● RECORDED INFORMATION:
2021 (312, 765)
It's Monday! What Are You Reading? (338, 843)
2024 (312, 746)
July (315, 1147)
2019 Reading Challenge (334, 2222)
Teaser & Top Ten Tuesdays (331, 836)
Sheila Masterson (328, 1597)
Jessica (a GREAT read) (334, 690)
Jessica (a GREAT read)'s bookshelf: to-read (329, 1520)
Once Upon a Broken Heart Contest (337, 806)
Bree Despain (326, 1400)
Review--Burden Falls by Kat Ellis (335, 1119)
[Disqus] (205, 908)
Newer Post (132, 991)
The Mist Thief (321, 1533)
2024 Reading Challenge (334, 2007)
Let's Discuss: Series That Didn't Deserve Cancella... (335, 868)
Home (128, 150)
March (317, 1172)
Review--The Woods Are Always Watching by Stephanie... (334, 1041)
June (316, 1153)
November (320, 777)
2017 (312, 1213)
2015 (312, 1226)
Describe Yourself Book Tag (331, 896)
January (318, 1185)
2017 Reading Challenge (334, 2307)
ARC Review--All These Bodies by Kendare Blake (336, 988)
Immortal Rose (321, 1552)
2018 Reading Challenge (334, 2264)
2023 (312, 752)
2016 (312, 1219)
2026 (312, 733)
...
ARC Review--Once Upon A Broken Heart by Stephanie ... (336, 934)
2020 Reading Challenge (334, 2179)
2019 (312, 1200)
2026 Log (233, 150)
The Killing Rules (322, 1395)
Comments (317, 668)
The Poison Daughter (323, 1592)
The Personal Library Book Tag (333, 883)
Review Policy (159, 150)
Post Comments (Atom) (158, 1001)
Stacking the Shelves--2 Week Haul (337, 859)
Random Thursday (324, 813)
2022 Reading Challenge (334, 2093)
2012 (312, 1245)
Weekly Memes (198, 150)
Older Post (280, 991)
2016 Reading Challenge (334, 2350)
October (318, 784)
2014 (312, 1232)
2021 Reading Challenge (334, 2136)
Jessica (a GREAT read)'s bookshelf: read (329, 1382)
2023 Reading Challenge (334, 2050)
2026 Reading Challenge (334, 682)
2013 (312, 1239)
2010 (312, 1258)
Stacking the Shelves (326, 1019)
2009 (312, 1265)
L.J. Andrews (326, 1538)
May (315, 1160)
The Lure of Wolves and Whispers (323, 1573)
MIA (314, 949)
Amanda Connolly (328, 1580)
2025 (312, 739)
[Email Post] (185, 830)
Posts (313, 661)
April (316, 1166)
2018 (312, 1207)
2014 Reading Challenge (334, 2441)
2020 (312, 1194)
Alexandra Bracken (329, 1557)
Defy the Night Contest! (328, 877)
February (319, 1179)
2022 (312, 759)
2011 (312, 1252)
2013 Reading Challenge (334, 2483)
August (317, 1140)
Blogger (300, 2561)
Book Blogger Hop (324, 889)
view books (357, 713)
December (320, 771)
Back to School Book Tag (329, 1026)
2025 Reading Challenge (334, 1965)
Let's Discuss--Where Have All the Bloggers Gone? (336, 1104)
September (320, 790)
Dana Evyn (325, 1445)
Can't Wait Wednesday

● REQUIRED WORK: Above are some lines. Repeat exactly, and only, those from the line that has "2021 (312, 765)" through the line that has "2026 (312, 733)".

● EXERCISE ANSWER:
2021 (312, 765)
It's Monday! What Are You Reading? (338, 843)
2024 (312, 746)
July (315, 1147)
2019 Reading Challenge (334, 2222)
Teaser & Top Ten Tuesdays (331, 836)
Sheila Masterson (328, 1597)
Jessica (a GREAT read) (334, 690)
Jessica (a GREAT read)'s bookshelf: to-read (329, 1520)
Once Upon a Broken Heart Contest (337, 806)
Bree Despain (326, 1400)
Review--Burden Falls by Kat Ellis (335, 1119)
[Disqus] (205, 908)
Newer Post (132, 991)
The Mist Thief (321, 1533)
2024 Reading Challenge (334, 2007)
Let's Discuss: Series That Didn't Deserve Cancella... (335, 868)
Home (128, 150)
March (317, 1172)
Review--The Woods Are Always Watching by Stephanie... (334, 1041)
June (316, 1153)
November (320, 777)
2017 (312, 1213)
2015 (312, 1226)
Describe Yourself Book Tag (331, 896)
January (318, 1185)
2017 Reading Challenge (334, 2307)
ARC Review--All These Bodies by Kendare Blake (336, 988)
Immortal Rose (321, 1552)
2018 Reading Challenge (334, 2264)
2023 (312, 752)
2016 (312, 1219)
2026 (312, 733)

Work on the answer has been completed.